_Task directions_
How would you arrange every line of the data listing below as a JSON list of strings, one string per line, with blank lines left out?
--- START Records to process ---
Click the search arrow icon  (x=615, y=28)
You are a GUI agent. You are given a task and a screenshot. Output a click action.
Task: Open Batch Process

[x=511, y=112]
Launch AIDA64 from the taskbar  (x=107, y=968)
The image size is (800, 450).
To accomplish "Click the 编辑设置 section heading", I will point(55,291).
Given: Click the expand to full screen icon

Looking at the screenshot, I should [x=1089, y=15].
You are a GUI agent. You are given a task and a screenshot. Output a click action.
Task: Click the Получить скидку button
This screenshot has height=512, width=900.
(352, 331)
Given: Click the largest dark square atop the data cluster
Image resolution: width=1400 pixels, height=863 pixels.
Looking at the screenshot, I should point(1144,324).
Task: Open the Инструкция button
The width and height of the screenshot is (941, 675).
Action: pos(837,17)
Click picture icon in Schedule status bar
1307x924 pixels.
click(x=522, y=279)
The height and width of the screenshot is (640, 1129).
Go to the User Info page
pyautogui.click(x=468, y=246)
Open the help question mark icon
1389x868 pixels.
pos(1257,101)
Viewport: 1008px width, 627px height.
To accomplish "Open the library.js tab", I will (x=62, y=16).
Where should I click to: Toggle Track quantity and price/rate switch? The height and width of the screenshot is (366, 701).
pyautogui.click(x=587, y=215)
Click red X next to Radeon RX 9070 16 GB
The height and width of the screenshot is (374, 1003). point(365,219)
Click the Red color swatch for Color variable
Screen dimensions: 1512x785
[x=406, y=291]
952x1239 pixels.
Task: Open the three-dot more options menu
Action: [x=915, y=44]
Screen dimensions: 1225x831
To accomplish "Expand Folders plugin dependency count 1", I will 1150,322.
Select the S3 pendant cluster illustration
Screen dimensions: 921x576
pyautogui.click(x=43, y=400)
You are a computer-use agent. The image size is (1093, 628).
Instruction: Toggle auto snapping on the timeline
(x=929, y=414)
--- END Records to process ---
_The response_
[
  "Click the search arrow icon  (x=615, y=28)",
  "You are a GUI agent. You are given a task and a screenshot. Output a click action.",
  "Task: Open Batch Process",
  "[x=511, y=112]",
  "Launch AIDA64 from the taskbar  (x=107, y=968)",
  "The image size is (800, 450).",
  "To accomplish \"Click the 编辑设置 section heading\", I will point(55,291).",
  "Given: Click the expand to full screen icon",
  "Looking at the screenshot, I should [x=1089, y=15].",
  "You are a GUI agent. You are given a task and a screenshot. Output a click action.",
  "Task: Click the Получить скидку button",
  "This screenshot has height=512, width=900.",
  "(352, 331)",
  "Given: Click the largest dark square atop the data cluster",
  "Image resolution: width=1400 pixels, height=863 pixels.",
  "Looking at the screenshot, I should point(1144,324).",
  "Task: Open the Инструкция button",
  "The width and height of the screenshot is (941, 675).",
  "Action: pos(837,17)",
  "Click picture icon in Schedule status bar",
  "1307x924 pixels.",
  "click(x=522, y=279)",
  "The height and width of the screenshot is (640, 1129).",
  "Go to the User Info page",
  "pyautogui.click(x=468, y=246)",
  "Open the help question mark icon",
  "1389x868 pixels.",
  "pos(1257,101)",
  "Viewport: 1008px width, 627px height.",
  "To accomplish \"Open the library.js tab\", I will (x=62, y=16).",
  "Where should I click to: Toggle Track quantity and price/rate switch? The height and width of the screenshot is (366, 701).",
  "pyautogui.click(x=587, y=215)",
  "Click red X next to Radeon RX 9070 16 GB",
  "The height and width of the screenshot is (374, 1003). point(365,219)",
  "Click the Red color swatch for Color variable",
  "Screen dimensions: 1512x785",
  "[x=406, y=291]",
  "952x1239 pixels.",
  "Task: Open the three-dot more options menu",
  "Action: [x=915, y=44]",
  "Screen dimensions: 1225x831",
  "To accomplish \"Expand Folders plugin dependency count 1\", I will 1150,322.",
  "Select the S3 pendant cluster illustration",
  "Screen dimensions: 921x576",
  "pyautogui.click(x=43, y=400)",
  "You are a computer-use agent. The image size is (1093, 628).",
  "Instruction: Toggle auto snapping on the timeline",
  "(x=929, y=414)"
]